=== Begin Enclosure ===

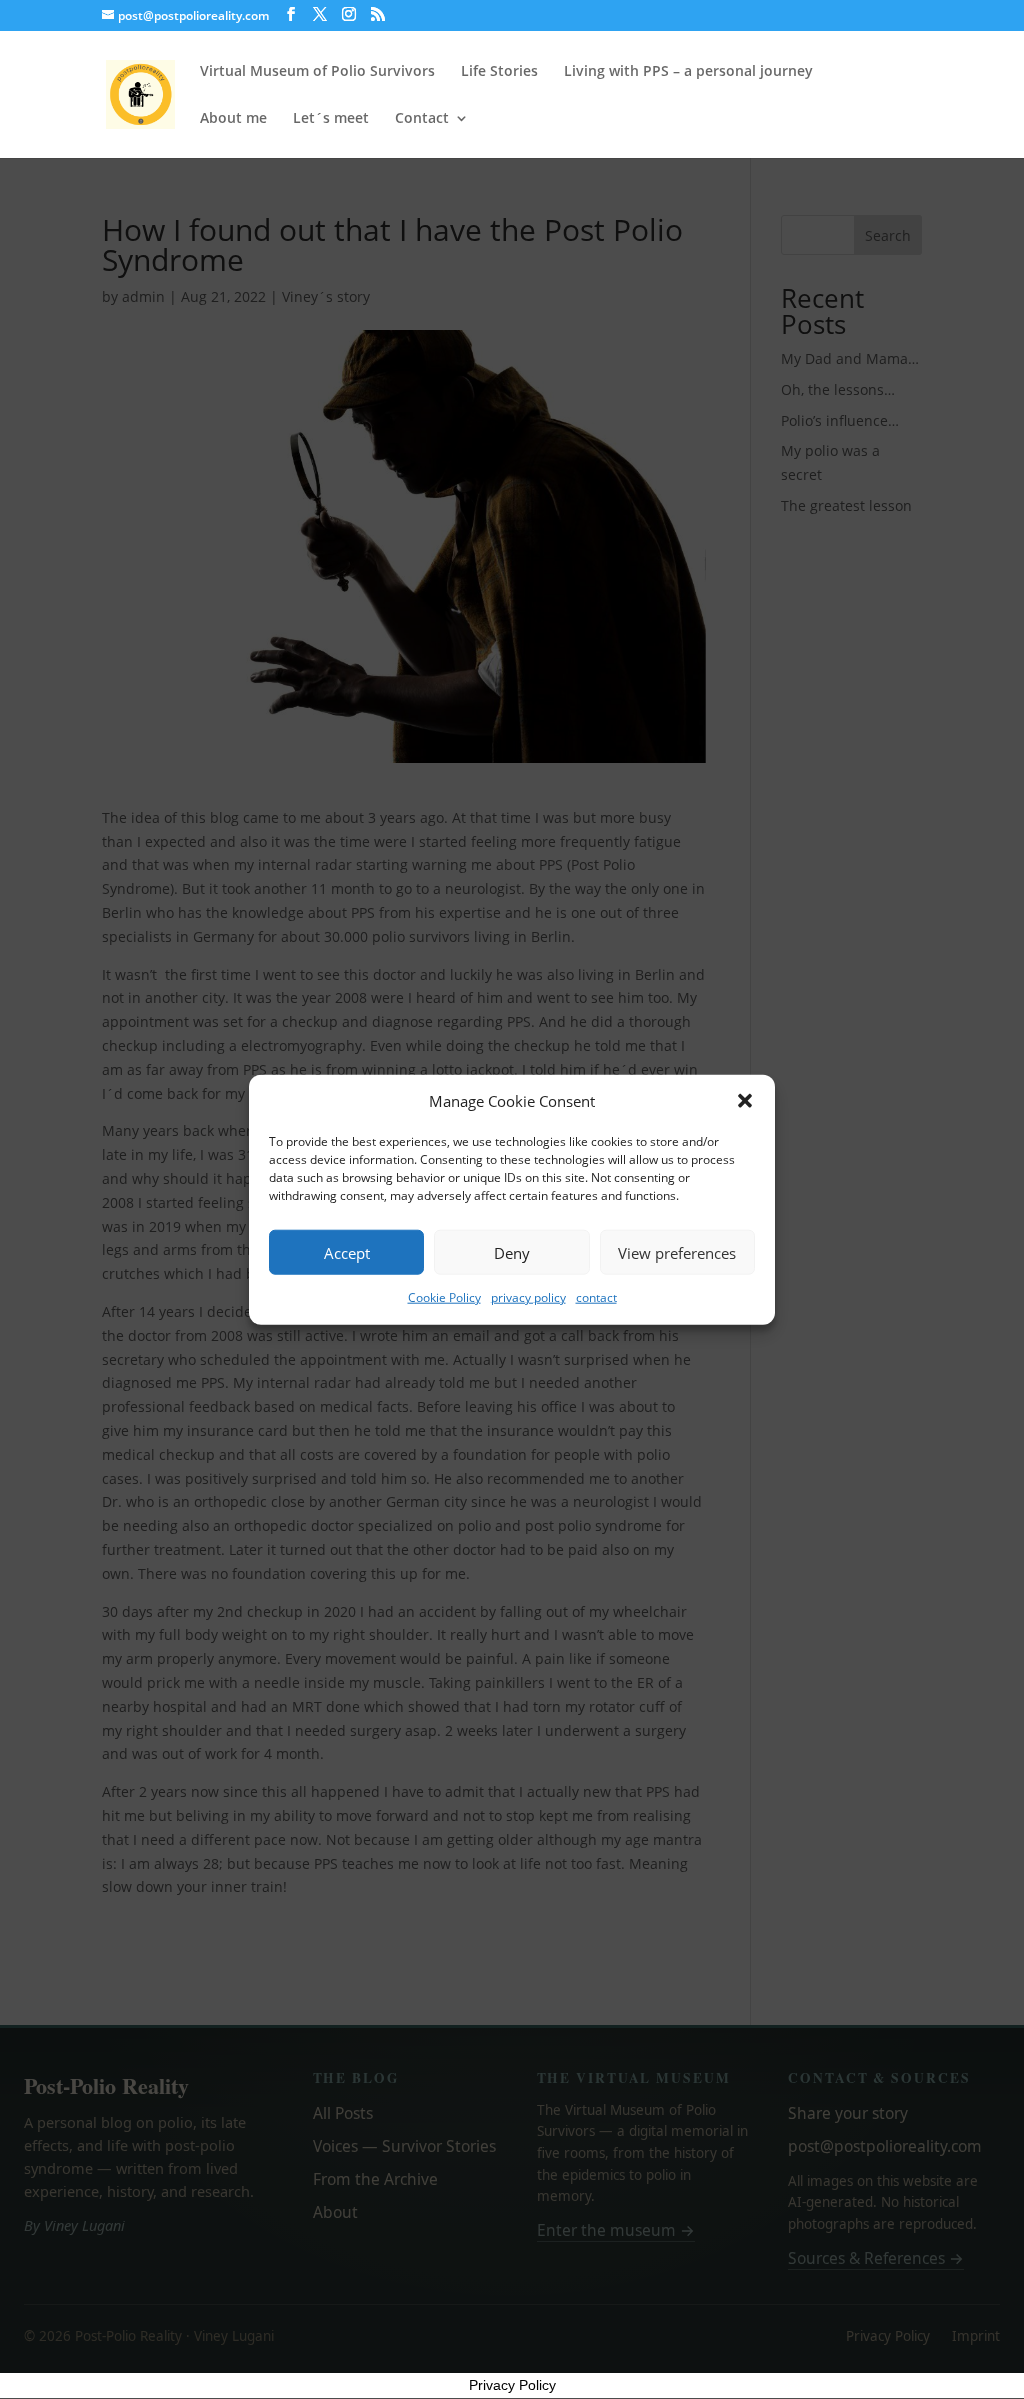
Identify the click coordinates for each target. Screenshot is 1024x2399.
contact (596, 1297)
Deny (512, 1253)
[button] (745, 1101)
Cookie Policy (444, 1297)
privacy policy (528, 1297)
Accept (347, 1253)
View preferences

=== End Enclosure ===
=== Begin Enclosure ===

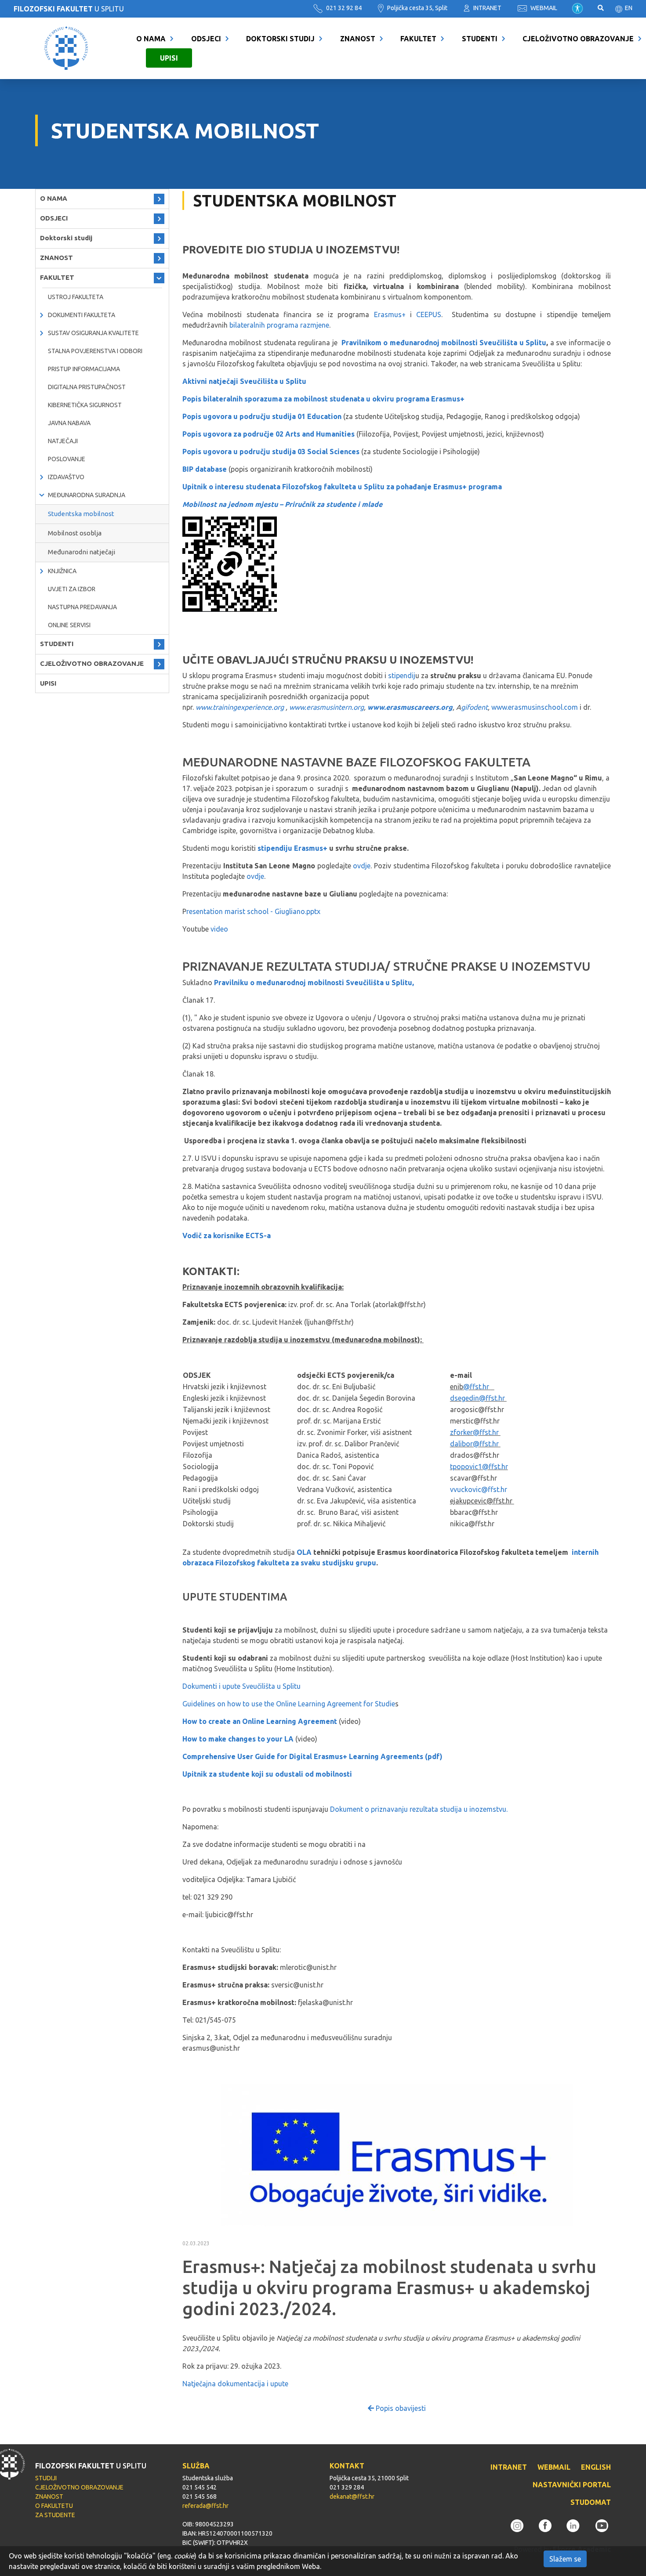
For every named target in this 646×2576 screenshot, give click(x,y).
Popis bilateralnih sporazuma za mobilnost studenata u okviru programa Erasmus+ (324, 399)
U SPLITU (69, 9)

=== End Enclosure ===

DIRECTIONS FOR THIS TASK: Look above for the line with "Cookie Policy (444, 1297)"; retype exactly that line, every line after it up to the line with "View preferences", and that line too, nothing else.

RESPONSE BELOW:
Cookie Policy (444, 1297)
privacy policy (528, 1297)
Accept (347, 1253)
View preferences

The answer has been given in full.